When the camp counsellors turned to Superland employees for assistance, they were told their hands are tied: They couldn't do anything, because several years earlier the park lost a court case after it tried separating Jewish and Arab visitors over similar behavior. They aren't even allowed to kick them out of the park. The police were called. No one came. They were called again. Someone came. The situation was subdued only because the police intervened. The trauma of the experience, however, has not subdued. Nor has the sense of personal and national shame, or the knowledge, with absolute certainty, that the same thing is currently going on in other places and will happen again tomorrow – and the next day.
Why? Why must I be afraid of racist violence when I send my son to Superland? I should be concerned with melanoma, maybe dehydration, but that's it. How can it be that Jewish children are terrorized this way in Israel? Backed by the Israeli l justice system, no less? Who will protect them? Where will this path of disgrace lead?
I'm not some hot-headed extremist. I don't want to beleaguer Arabs. I don't want to harm innocents. I want my kids to be able to go to Superland without fearing they'll be stabbed by a Bedouin, or go camping in the woods without fearing that an Arab will burn me and my children alive.

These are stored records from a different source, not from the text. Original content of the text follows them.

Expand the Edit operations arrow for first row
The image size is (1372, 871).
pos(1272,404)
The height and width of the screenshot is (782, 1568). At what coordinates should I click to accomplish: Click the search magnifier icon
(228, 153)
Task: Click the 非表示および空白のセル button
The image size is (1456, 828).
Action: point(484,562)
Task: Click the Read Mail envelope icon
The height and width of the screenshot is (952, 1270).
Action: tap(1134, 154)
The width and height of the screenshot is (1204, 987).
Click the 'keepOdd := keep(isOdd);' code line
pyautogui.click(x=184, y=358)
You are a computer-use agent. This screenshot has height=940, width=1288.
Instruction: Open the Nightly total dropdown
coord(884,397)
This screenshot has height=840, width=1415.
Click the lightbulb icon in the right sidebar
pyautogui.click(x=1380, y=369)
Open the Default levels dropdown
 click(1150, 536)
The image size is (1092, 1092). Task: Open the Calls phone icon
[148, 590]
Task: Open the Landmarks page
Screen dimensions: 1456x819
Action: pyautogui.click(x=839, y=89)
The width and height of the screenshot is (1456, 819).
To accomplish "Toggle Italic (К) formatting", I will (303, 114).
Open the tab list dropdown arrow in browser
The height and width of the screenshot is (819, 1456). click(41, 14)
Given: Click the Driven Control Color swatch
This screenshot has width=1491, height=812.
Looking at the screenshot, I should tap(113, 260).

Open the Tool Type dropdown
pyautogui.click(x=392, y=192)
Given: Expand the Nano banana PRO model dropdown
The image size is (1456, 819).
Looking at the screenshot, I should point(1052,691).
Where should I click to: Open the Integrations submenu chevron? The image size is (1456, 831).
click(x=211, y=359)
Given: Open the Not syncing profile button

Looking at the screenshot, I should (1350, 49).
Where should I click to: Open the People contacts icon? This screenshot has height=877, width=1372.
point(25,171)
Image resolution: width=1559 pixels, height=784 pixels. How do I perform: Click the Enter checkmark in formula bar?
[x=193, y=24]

I don't hate Arabs, I'm afraid of them, and I'm not willing to live in fear in my own country. I don't trust many of them and I don't believe we'll ever be able to live side by side, certainly not in coexistence, if the attitudes harbored by Arab Israelis don't fundamentally change. They are citizens in a Jewish state, there are norms here of law and order, and they cannot behave this way. Whoever is unhappy here is kindly invited to move somewhere else.
My grandfather, in referencing "the wolf shall dwell with the lamb (Isaiah 11:6)," used to say about the conflict with the Arabs is that the only way it can work here is if we are the wolves.
So after 2,000 years of being lambs, conquered and battered and persecuted, we have a state – yet still we bow our heads. We are behaving as the guest. And even if the day comes and we cause the Arab enemy to bow his head, I fear the generation that follows will rise to hound us again.
I pray for the day when it's clear to all that this is our home. And that whoever doubts this truth won't be allowed to stay here. Because we have no other option.